Much was made about the Royals' Dos Carlos, rookie second baseman Carlos Febles and outfielder Carlos Beltran, the American League rookie of the year.

Jermaine Dye was also having his own breakthrough season. Sweeney, ever-unassuming, remained quiet, content to have the others get the attention.

"I have never been a flashy guy or a talker," Sweeney said. "I'm not cocky or arrogant, and I hope I never have that image. Being unknown is better for me."

A luxury that can't last.

Baseball America named Sweeney, a 10th-round draft pick in 1991, the best player taken after the first round in the 1990s.


Sweeney doesn't drink, doesn't smoke and doesn't curse. He is so deeply religious that Manager Tony Muser calls him "Reverend," a good-natured joke between the two.

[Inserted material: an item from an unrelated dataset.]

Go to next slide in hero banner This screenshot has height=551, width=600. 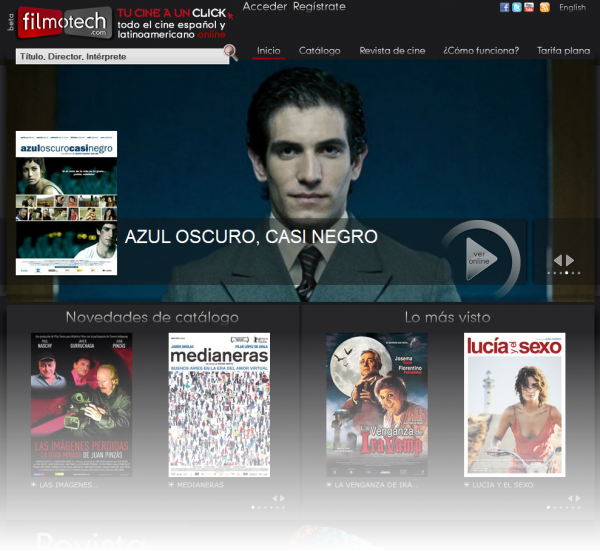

"The first day of spring training, we were stretching out, all 67 of us, and Tony yells out really loud, 'Mike, do you still walk with the Lord?' " Sweeney said. "Then he yelled, 'It's OK to walk with the bases loaded, too.' "

Muser was the one who had faith in Sweeney.

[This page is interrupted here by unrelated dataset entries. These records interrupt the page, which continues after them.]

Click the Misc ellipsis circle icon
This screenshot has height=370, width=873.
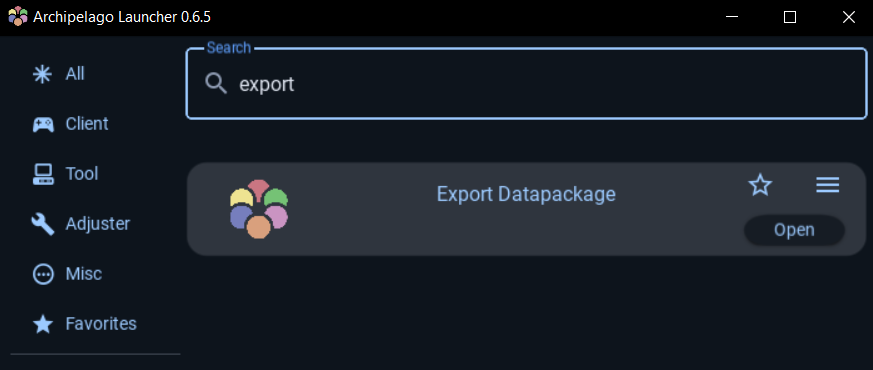pyautogui.click(x=43, y=274)
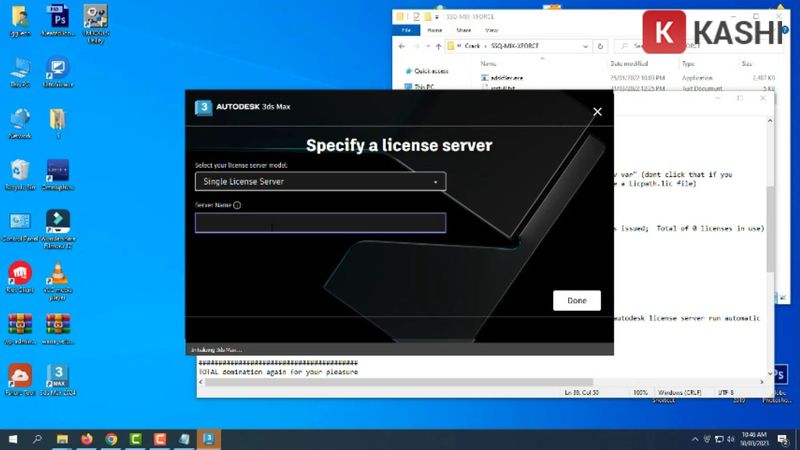Launch Firefox from the taskbar

coord(86,439)
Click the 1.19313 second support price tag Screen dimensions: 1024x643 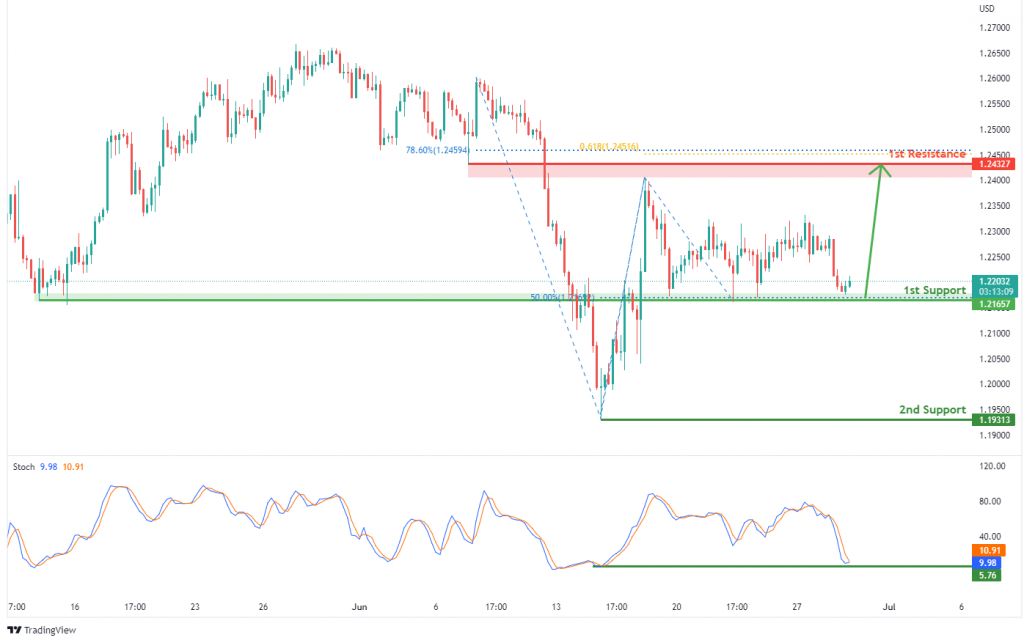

When King surprised everyone by retiring on May 23 last year, Muser didn't have to think twice about who would fill the void.

Sweeney had been grinding it out as a catcher in the organization, a position he had played since he was 14. He had been with the Royals for all or part of four seasons.

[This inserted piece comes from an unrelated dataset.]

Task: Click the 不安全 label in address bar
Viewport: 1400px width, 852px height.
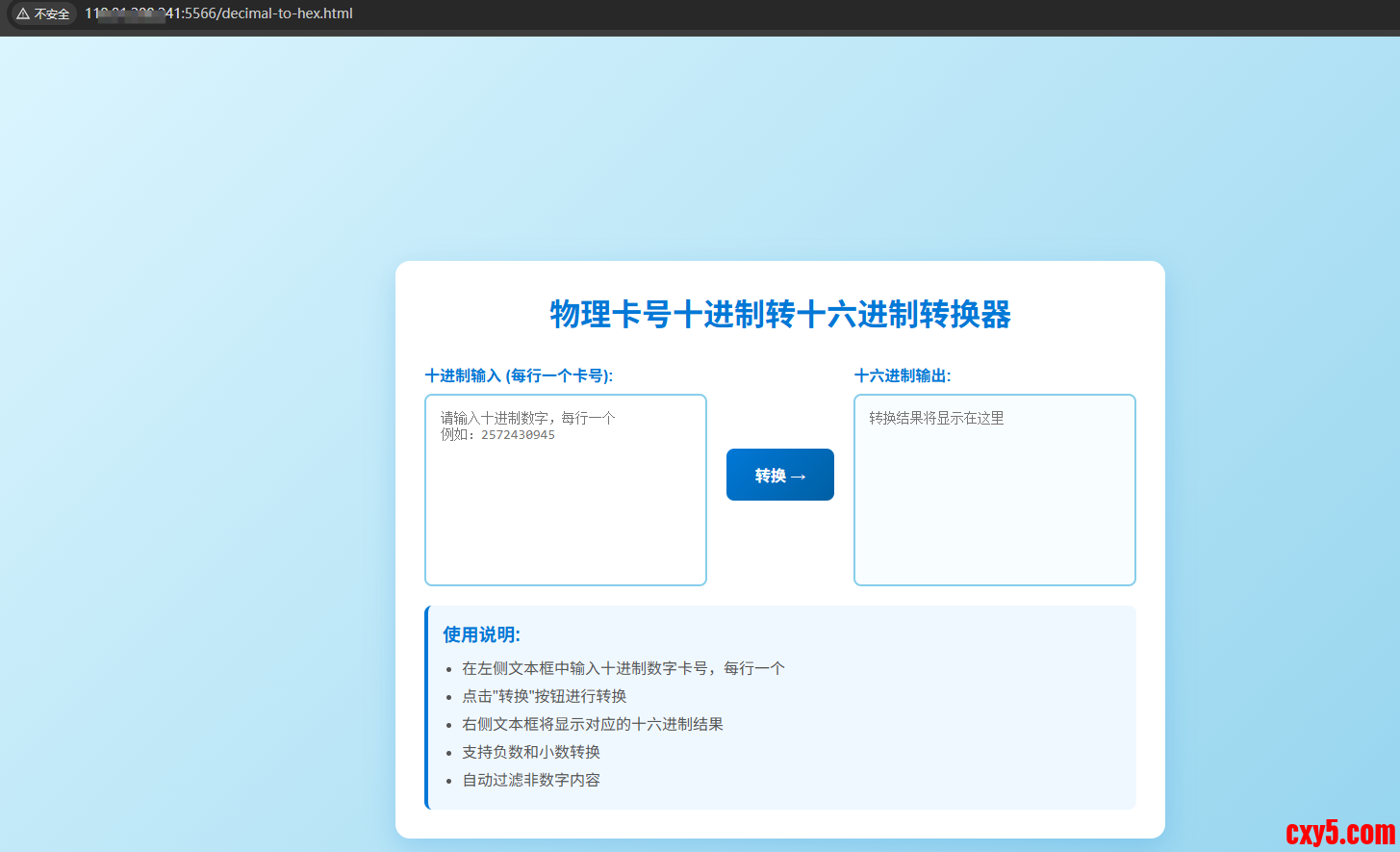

His defensive abilities held him back, but his hitting could not be overlooked.

"Mike is one of those guys who always wants to do more," Muser said. "Sometimes it's best to do less. There is so much responsibility with being a catcher. I think moving to first base helped him relax. I wanted him to swing the bat and have some fun."

First base, though, was anything but a blast. Even Muser remarked late in the season that he feared for the safety of photographers in the first-base photo well.

Sweeney had his dad, Mike Sweeney Sr., hitting him ground balls at the Ontario Mountainview Little League field during the off-season. He then worked with former major leaguer Todd Benzinger during spring training.

He is better . . . somewhat.

"We just said, 'Go play first base in a major league stadium in front of thousands of people,' " Muser said. "Most people think you just stick a big galoot at first base, but it is a difficult position. You don't learn it overnight. We basically started from scratch with Mike, just knock the ball down and have your foot on the bag.

"He has improved. He turns some double plays. He is involved on bunt plays. He sometimes knows where to go on relays."

And he hits.

Last season, Sweeney hit in 16 consecutive games from June 22 through July 7. Two weeks later, he began a 25-game hitting streak, the third-longest in Royal history.

"Tony had the confidence in me and I got to play every day," Sweeney said. "But that was last season. I can't live off that. This is a new season."